[Selected passage]

● ● ● ● ●

Bringing Attention to Hypertension
by Jenny Pasanen, Registered Dietitian
Do you know what the leading risk factor for death worldwide is? It’s hypertension!
Every May is Hypertension Month, so in honour of that let’s learn a bit about what we can do to manage it.
There are many risk factors for hypertension, but the ones we have some control over include stress, physical activity, diet, alcohol, tobacco, and sleep.
An emotionally upsetting event or chronic stress could be triggers for increased blood pressure. Learning how to manage problems and cope with stressful situations can help improve your blood pressure. Consider participating in stress-reducing activities such as:
- Talk to a mental health professional
- Participate in a stress/anger management program
- Practice meditation/mindfulness
- Try relaxation techniques such as progressive muscle relaxation or deep breathing exercises
- Connect with friends, family, community or religious/spiritual support systems
When you do aerobic activities that get your heart rate up and resistance training to strengthen your muscles, you are also exercising your blood vessels. If your blood vessels are strong, flexible, and healthy, they do a much better job of regulating your blood pressure.
Eating too much salt raises blood pressure, while many nutrients including potassium, calcium, and magnesium can help to keep it under control. Most of our salt intake comes from processed and restaurant foods so cooking from scratch is a great way to tackle hypertension. Vegetables, fruits, nuts, and whole grains are rich in the minerals that help protect against hypertension. If you’re looking for more specifics, the DASH (Dietary Approaches to Stop Hypertension) diet has the most research to support lowering blood pressure and the Mediterranean diet (which is quite similar) is also effective.
Drinking too much alcohol can raise your blood pressure both temporarily and in the long term. We probably all know that women should have no more than two drink per day and men should have no more than three drinks per day. If you currently drink more than that, try gradually reducing your intake or increasing the number of days without alcohol per week to help reduce your risk.

● ● ● ● ●

[Provided records]
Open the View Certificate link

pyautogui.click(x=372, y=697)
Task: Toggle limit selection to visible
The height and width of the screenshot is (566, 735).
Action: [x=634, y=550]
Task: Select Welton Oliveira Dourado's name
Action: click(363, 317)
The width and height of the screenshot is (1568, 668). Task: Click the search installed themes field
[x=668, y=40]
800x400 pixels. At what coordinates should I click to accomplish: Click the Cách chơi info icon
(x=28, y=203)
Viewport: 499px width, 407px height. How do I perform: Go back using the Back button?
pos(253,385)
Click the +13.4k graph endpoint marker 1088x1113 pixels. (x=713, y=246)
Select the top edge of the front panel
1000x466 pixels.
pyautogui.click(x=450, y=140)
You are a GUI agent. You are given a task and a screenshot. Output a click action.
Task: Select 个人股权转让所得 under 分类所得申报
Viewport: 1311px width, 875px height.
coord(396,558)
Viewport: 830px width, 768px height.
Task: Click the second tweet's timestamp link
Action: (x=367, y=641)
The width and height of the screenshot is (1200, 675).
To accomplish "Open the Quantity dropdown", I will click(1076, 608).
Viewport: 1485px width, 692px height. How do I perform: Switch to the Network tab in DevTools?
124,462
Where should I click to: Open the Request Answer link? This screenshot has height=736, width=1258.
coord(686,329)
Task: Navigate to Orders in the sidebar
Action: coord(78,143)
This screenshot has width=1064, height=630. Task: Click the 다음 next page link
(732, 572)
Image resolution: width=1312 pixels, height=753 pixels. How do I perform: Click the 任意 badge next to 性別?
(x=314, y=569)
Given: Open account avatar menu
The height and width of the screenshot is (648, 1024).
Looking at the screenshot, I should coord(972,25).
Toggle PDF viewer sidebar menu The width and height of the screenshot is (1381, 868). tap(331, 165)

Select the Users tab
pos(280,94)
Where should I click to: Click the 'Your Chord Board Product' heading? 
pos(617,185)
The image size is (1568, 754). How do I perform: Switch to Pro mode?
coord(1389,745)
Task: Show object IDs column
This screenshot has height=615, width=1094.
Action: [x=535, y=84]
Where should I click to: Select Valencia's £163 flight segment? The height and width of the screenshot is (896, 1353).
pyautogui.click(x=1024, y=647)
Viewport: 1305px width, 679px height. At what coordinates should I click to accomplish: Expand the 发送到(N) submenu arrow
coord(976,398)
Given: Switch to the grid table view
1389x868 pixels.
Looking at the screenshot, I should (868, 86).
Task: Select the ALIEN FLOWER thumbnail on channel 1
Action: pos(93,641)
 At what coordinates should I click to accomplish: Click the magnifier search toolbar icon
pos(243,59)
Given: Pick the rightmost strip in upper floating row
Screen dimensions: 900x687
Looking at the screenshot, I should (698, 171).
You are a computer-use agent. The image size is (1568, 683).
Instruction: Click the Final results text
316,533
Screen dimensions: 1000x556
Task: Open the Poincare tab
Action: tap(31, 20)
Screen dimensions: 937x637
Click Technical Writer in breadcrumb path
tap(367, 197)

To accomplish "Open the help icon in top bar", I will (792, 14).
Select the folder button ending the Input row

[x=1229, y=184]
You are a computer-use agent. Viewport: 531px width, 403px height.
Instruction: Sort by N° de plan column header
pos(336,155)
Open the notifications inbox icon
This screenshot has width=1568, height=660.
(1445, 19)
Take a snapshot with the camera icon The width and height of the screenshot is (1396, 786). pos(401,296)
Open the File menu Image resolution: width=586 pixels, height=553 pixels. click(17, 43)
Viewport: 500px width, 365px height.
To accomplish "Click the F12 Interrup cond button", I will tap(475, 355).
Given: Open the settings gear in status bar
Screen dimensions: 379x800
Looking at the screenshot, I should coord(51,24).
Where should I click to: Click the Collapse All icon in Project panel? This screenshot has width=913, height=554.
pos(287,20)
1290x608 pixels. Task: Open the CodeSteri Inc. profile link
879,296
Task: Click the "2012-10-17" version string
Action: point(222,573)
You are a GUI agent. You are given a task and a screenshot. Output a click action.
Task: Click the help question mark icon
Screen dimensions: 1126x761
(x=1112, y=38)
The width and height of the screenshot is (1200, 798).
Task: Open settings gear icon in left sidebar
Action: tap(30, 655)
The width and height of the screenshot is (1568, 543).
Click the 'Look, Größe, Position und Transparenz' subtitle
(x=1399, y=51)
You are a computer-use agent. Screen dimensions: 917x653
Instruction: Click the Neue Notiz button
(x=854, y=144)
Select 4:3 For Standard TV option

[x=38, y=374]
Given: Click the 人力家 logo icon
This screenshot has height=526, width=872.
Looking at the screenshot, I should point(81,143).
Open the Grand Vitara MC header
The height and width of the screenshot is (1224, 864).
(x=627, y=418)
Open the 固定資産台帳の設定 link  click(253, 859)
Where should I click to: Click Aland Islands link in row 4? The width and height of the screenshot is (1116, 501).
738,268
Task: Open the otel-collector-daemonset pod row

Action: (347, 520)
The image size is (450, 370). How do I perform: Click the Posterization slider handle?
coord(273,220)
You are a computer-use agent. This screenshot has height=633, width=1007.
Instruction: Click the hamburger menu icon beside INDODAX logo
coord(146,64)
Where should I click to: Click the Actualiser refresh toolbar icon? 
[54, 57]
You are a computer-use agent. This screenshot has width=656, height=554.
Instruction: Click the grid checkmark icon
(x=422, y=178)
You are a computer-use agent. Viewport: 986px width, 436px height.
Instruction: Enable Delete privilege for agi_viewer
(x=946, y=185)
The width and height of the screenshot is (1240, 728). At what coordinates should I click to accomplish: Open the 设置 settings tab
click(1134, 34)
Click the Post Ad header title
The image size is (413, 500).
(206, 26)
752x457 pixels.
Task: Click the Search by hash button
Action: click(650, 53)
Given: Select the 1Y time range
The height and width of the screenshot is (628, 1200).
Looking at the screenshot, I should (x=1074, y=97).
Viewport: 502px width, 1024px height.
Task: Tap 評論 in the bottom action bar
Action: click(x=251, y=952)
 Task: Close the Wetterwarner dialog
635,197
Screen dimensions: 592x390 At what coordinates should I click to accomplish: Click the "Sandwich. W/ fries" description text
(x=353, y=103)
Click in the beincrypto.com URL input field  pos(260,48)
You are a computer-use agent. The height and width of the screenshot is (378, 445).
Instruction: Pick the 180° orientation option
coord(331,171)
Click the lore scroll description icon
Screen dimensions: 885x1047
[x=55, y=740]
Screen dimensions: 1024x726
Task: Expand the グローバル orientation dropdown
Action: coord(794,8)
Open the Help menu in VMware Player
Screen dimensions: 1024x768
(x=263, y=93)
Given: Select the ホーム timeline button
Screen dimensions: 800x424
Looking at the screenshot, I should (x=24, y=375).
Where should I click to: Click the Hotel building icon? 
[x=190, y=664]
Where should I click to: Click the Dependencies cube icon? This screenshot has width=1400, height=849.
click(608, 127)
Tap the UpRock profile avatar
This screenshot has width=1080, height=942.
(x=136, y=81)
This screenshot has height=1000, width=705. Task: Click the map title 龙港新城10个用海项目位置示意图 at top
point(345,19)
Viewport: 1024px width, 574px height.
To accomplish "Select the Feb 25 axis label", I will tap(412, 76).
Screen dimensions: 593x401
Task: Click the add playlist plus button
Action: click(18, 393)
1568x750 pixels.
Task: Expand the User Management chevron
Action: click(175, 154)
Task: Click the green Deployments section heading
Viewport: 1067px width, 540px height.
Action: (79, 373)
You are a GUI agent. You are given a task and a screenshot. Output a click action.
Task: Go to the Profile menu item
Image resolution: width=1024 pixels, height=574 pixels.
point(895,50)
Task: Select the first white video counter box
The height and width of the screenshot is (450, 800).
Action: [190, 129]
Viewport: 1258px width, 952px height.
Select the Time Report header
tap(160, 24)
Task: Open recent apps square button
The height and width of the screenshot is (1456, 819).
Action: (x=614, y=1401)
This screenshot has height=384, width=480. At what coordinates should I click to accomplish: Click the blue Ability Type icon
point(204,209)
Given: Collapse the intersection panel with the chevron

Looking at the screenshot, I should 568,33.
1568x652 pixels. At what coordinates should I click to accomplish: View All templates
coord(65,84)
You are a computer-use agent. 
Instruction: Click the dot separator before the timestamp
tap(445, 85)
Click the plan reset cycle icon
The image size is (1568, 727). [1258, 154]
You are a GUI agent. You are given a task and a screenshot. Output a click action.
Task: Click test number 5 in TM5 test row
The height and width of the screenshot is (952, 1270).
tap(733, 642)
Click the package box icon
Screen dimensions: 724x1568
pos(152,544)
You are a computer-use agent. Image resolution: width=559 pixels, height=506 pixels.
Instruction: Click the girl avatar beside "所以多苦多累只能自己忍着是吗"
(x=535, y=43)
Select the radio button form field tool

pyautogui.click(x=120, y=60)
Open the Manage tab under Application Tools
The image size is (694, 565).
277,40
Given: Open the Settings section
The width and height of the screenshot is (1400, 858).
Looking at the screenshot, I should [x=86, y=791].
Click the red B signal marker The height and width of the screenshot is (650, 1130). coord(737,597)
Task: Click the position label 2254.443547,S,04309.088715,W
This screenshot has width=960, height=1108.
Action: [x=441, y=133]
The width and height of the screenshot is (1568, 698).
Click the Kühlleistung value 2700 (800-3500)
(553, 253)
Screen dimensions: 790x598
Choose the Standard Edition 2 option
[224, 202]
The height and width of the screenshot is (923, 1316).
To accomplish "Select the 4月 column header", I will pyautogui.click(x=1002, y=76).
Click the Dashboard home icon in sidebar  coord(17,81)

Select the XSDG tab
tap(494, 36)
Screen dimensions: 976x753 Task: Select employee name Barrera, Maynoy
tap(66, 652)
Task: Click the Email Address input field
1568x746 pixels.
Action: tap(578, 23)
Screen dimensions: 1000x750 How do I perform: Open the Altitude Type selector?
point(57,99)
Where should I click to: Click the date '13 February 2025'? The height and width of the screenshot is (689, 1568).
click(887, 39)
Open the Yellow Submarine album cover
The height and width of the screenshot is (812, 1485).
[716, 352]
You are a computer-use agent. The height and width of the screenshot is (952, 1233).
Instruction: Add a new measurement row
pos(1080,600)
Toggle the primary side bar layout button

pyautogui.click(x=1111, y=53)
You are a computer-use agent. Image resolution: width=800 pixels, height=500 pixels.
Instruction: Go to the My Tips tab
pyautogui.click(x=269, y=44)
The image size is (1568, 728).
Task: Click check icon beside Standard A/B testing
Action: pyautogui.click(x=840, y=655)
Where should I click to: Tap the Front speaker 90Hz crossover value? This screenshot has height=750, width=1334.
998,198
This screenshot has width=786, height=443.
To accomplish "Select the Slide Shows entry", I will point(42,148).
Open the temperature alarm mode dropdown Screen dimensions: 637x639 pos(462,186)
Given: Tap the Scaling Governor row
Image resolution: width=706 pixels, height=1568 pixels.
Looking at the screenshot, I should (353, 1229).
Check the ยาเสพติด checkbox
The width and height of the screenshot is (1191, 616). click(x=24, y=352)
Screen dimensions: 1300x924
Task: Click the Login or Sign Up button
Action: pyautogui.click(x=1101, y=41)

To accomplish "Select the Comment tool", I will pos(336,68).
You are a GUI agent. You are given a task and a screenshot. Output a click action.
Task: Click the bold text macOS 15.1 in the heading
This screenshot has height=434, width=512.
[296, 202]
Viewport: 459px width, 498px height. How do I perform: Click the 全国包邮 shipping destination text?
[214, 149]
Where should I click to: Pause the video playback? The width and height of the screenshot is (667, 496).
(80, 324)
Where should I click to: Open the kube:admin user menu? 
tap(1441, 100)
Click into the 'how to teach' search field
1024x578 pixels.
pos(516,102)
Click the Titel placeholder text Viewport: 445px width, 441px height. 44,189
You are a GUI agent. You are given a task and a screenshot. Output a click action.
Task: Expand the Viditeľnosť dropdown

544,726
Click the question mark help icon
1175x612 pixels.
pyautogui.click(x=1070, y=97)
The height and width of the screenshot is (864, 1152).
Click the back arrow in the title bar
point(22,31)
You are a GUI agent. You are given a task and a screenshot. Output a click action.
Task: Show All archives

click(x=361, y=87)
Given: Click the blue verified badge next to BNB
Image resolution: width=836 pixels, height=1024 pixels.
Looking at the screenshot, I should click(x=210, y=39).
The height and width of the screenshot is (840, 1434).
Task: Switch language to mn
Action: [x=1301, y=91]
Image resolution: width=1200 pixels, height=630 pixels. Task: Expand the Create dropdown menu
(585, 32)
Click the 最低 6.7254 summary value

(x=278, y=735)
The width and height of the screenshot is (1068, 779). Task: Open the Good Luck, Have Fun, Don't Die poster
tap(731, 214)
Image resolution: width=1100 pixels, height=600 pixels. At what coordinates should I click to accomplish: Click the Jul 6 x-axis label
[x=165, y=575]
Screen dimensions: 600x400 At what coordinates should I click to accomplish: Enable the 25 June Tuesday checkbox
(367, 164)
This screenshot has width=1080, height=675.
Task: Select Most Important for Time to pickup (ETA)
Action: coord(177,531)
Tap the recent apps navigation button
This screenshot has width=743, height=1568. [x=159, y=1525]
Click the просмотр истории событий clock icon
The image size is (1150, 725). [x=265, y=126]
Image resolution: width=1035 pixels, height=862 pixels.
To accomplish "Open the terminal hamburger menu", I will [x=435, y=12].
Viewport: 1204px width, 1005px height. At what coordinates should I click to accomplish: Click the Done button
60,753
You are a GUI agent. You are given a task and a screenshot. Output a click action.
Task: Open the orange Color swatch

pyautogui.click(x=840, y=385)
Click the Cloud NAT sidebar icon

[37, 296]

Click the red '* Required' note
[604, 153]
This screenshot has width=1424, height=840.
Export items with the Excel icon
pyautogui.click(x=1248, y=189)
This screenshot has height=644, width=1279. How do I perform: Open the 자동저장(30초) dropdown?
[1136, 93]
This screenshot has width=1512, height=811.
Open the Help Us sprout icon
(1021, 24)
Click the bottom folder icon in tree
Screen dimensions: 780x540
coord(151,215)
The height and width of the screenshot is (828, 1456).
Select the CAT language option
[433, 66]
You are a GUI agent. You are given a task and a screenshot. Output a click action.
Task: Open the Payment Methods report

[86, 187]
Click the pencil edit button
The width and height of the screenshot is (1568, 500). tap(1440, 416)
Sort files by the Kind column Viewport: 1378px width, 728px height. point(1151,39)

● ● ● ● ●

[Complete the following]
- 1) List the risk factors for hypertension that the hypertension article says we have some control over.
- 2) Carry on the hypertension article from its final sentence.
The data above is separate material and has no connection to the hypertension article.

[Answers for the tasks]
- 1) Stress, physical activity, diet, alcohol, tobacco, sleep

- 2)
Smoking is one of the strongest risk factors for hypertension. Nicotine is a drug that raises blood pressure and smoking can damage the structure and function of blood vessels. If you’re interested in reducing how much you smoke or quitting altogether, check out albertaquits.ca for information and online support to help you on your journey.
Sleep helps heal and repair your heart and blood vessels. Sleep deficiency – not getting enough quality sleep over time – can raise your risk of hypertension. To improve your sleep habits, first make sure that you allow yourself enough time to sleep – most adults need 7-9 hours every night. It may help to:
- Go to bed and wake up at the same time every day
- Avoid nicotine, caffeine, alcohol, and exercise before bed
- Use the hour before bed for quiet time, avoiding bright light
- Take a hot bath or use relaxation techniques before bed
- Keep your bedroom quiet, cool, and dark
Hypertension is a common, yet complex disease with many contributing factors but there are many steps we can take to reduce the risk. Pick one thing to work on starting now and you could be reaping the benefits sooner than you might expect!
WHAT IS HIGH BLOOD PRESSURE?
Hypertension is the medical term used to describe high blood pressure. Blood pressure is the force of the blood pumped from the heart against the blood vessels. This force makes blood flow possible, delivering nutrients and oxygen to organs and tissues throughout the body.
Hypertension occurs when there is too much pressure in your blood vessels. This can damage your blood vessels and cause health problems. Anyone can develop high blood pressure, but it becomes more common as you get older.